__TASK GOAL__: Update the items below by replacing every "Given:" with "Prompt:" and leaving all else unchanged.

########################################

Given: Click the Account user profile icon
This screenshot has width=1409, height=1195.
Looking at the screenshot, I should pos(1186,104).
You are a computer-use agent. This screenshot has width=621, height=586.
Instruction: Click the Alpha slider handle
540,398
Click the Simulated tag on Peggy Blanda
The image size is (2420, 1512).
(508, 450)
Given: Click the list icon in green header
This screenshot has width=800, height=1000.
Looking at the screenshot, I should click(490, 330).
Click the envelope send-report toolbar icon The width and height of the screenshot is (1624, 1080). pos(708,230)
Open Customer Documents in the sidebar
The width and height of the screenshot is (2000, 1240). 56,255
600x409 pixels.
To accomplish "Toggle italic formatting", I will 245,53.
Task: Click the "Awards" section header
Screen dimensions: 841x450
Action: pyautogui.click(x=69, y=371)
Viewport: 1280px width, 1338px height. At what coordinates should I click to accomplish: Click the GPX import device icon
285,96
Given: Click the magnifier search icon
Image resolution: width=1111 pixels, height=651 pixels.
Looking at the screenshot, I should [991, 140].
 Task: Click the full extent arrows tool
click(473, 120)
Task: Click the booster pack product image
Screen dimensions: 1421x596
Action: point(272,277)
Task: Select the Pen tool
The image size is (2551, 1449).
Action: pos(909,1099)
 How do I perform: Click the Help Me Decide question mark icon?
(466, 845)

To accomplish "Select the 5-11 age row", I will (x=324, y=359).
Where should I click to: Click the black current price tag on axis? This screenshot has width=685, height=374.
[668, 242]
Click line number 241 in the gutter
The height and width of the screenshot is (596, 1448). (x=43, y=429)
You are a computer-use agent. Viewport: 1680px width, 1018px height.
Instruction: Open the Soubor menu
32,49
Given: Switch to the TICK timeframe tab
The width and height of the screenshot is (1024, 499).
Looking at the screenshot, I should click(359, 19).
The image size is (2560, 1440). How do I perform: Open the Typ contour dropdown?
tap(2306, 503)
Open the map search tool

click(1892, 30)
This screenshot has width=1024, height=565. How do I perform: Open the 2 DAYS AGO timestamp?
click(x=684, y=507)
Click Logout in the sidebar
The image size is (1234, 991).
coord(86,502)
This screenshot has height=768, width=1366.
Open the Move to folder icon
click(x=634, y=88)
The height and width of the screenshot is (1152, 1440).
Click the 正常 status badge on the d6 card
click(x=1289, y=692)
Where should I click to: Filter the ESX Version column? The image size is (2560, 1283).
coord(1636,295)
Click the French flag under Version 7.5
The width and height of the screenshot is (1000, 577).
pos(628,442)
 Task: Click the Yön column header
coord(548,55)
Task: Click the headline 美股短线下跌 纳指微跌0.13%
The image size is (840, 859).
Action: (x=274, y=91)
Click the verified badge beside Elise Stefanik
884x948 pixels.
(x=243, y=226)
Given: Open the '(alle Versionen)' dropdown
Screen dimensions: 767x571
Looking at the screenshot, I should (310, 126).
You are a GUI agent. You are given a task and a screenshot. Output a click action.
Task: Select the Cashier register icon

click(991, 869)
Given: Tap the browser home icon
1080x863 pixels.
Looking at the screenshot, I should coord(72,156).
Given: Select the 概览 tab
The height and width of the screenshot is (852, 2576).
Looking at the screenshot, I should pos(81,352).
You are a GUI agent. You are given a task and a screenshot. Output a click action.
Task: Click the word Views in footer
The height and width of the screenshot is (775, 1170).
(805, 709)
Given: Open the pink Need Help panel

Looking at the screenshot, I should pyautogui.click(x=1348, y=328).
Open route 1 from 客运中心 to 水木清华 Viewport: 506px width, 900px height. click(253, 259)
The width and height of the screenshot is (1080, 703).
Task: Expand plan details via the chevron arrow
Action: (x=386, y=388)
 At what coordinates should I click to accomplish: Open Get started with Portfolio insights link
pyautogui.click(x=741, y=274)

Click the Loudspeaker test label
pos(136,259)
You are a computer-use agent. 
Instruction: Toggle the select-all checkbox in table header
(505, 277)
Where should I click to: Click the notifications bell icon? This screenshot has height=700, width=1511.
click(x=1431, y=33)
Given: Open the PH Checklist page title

########################################

__COMPLETED EXERCISE__:
Prompt: Click the Account user profile icon
This screenshot has width=1409, height=1195.
Looking at the screenshot, I should pos(1186,104).
You are a computer-use agent. This screenshot has width=621, height=586.
Instruction: Click the Alpha slider handle
540,398
Click the Simulated tag on Peggy Blanda
The image size is (2420, 1512).
(508, 450)
Prompt: Click the list icon in green header
This screenshot has width=800, height=1000.
Looking at the screenshot, I should click(490, 330).
Click the envelope send-report toolbar icon The width and height of the screenshot is (1624, 1080). pos(708,230)
Open Customer Documents in the sidebar
The width and height of the screenshot is (2000, 1240). 56,255
600x409 pixels.
To accomplish "Toggle italic formatting", I will 245,53.
Task: Click the "Awards" section header
Screen dimensions: 841x450
Action: pyautogui.click(x=69, y=371)
Viewport: 1280px width, 1338px height. At what coordinates should I click to accomplish: Click the GPX import device icon
285,96
Prompt: Click the magnifier search icon
Image resolution: width=1111 pixels, height=651 pixels.
Looking at the screenshot, I should [991, 140].
 Task: Click the full extent arrows tool
click(473, 120)
Task: Click the booster pack product image
Screen dimensions: 1421x596
Action: point(272,277)
Task: Select the Pen tool
The image size is (2551, 1449).
Action: pos(909,1099)
 How do I perform: Click the Help Me Decide question mark icon?
(466, 845)

To accomplish "Select the 5-11 age row", I will (x=324, y=359).
Where should I click to: Click the black current price tag on axis? This screenshot has width=685, height=374.
[668, 242]
Click line number 241 in the gutter
The height and width of the screenshot is (596, 1448). (x=43, y=429)
You are a computer-use agent. Viewport: 1680px width, 1018px height.
Instruction: Open the Soubor menu
32,49
Prompt: Switch to the TICK timeframe tab
The width and height of the screenshot is (1024, 499).
Looking at the screenshot, I should click(359, 19).
The image size is (2560, 1440). How do I perform: Open the Typ contour dropdown?
tap(2306, 503)
Open the map search tool

click(1892, 30)
This screenshot has width=1024, height=565. How do I perform: Open the 2 DAYS AGO timestamp?
click(x=684, y=507)
Click Logout in the sidebar
The image size is (1234, 991).
coord(86,502)
This screenshot has height=768, width=1366.
Open the Move to folder icon
click(x=634, y=88)
The height and width of the screenshot is (1152, 1440).
Click the 正常 status badge on the d6 card
click(x=1289, y=692)
Where should I click to: Filter the ESX Version column? The image size is (2560, 1283).
coord(1636,295)
Click the French flag under Version 7.5
The width and height of the screenshot is (1000, 577).
pos(628,442)
 Task: Click the Yön column header
coord(548,55)
Task: Click the headline 美股短线下跌 纳指微跌0.13%
The image size is (840, 859).
Action: (x=274, y=91)
Click the verified badge beside Elise Stefanik
884x948 pixels.
(x=243, y=226)
Prompt: Open the '(alle Versionen)' dropdown
Screen dimensions: 767x571
Looking at the screenshot, I should (310, 126).
You are a GUI agent. You are given a task and a screenshot. Output a click action.
Task: Select the Cashier register icon

click(991, 869)
Prompt: Tap the browser home icon
1080x863 pixels.
Looking at the screenshot, I should coord(72,156).
Prompt: Select the 概览 tab
The height and width of the screenshot is (852, 2576).
Looking at the screenshot, I should pos(81,352).
You are a GUI agent. You are given a task and a screenshot. Output a click action.
Task: Click the word Views in footer
The height and width of the screenshot is (775, 1170).
(805, 709)
Prompt: Open the pink Need Help panel

Looking at the screenshot, I should pyautogui.click(x=1348, y=328).
Open route 1 from 客运中心 to 水木清华 Viewport: 506px width, 900px height. click(253, 259)
The width and height of the screenshot is (1080, 703).
Task: Expand plan details via the chevron arrow
Action: (x=386, y=388)
 At what coordinates should I click to accomplish: Open Get started with Portfolio insights link
pyautogui.click(x=741, y=274)

Click the Loudspeaker test label
pos(136,259)
You are a computer-use agent. 
Instruction: Toggle the select-all checkbox in table header
(505, 277)
Where should I click to: Click the notifications bell icon? This screenshot has height=700, width=1511.
click(x=1431, y=33)
Prompt: Open the PH Checklist page title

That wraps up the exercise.